**Task directions**. When you transcribe the entries, reproduce every character and exclude the images.

---

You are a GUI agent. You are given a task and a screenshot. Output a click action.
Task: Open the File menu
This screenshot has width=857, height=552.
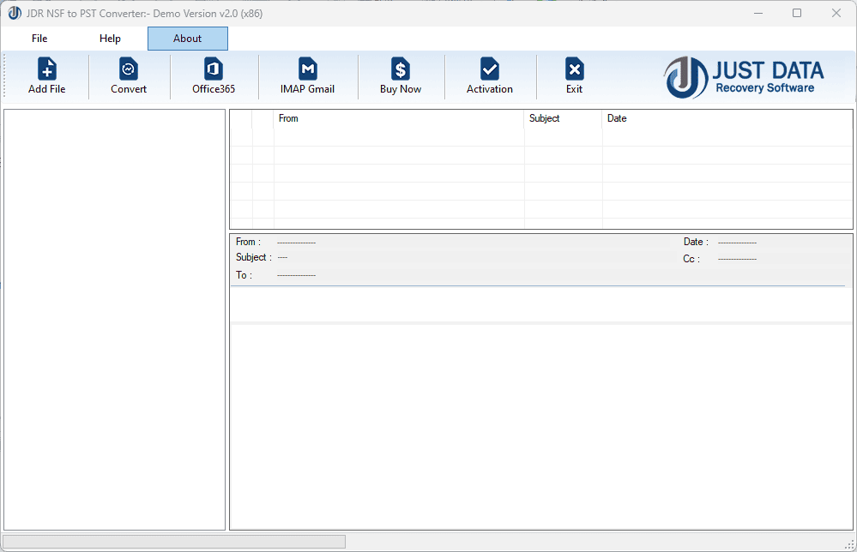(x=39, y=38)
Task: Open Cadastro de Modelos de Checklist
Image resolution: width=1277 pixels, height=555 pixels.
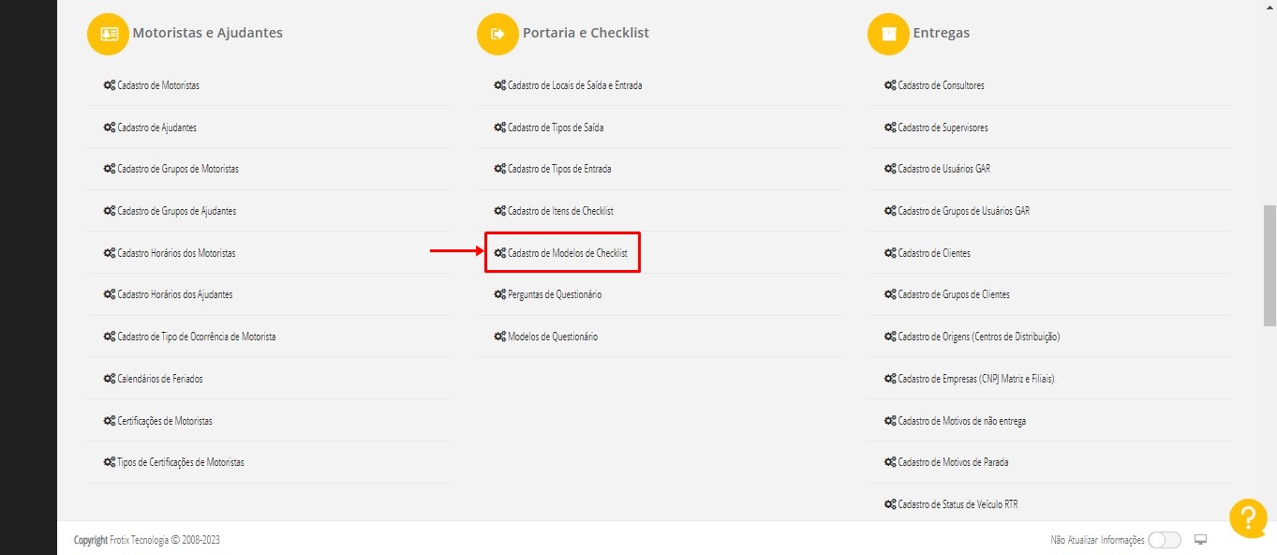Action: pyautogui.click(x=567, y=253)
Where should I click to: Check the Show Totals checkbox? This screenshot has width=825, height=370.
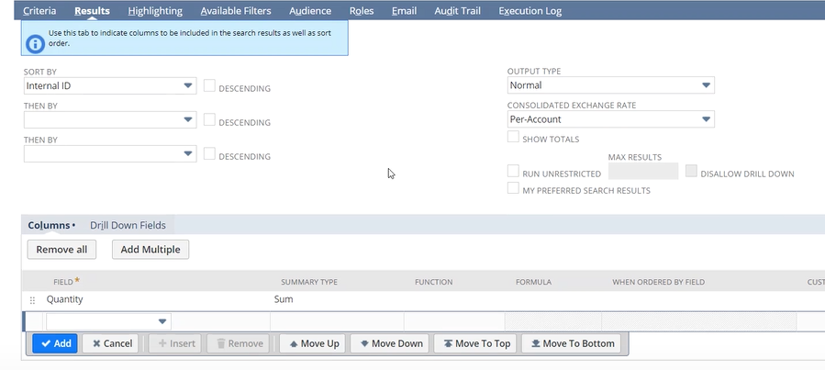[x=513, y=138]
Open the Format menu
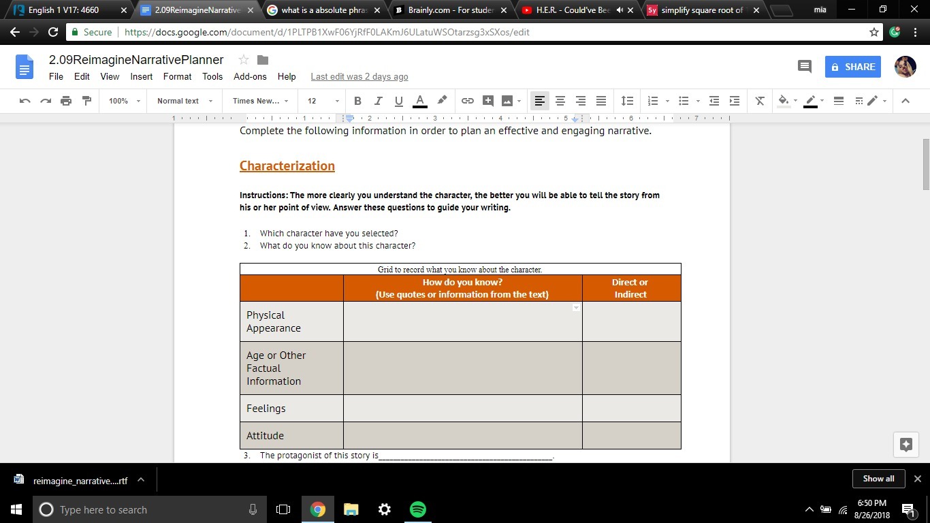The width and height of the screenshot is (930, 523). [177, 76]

---

**Output for this task**.
You are a GUI agent. You are given a task and a screenshot. Output a click action.
Task: Open the File menu
This screenshot has width=857, height=552.
(x=39, y=38)
Task: Open Cadastro de Modelos de Checklist
Image resolution: width=1277 pixels, height=555 pixels.
Action: pyautogui.click(x=567, y=253)
Where should I click to: Check the Show Totals checkbox? This screenshot has width=825, height=370.
[x=513, y=138]
Open the Format menu
The width and height of the screenshot is (930, 523). [177, 76]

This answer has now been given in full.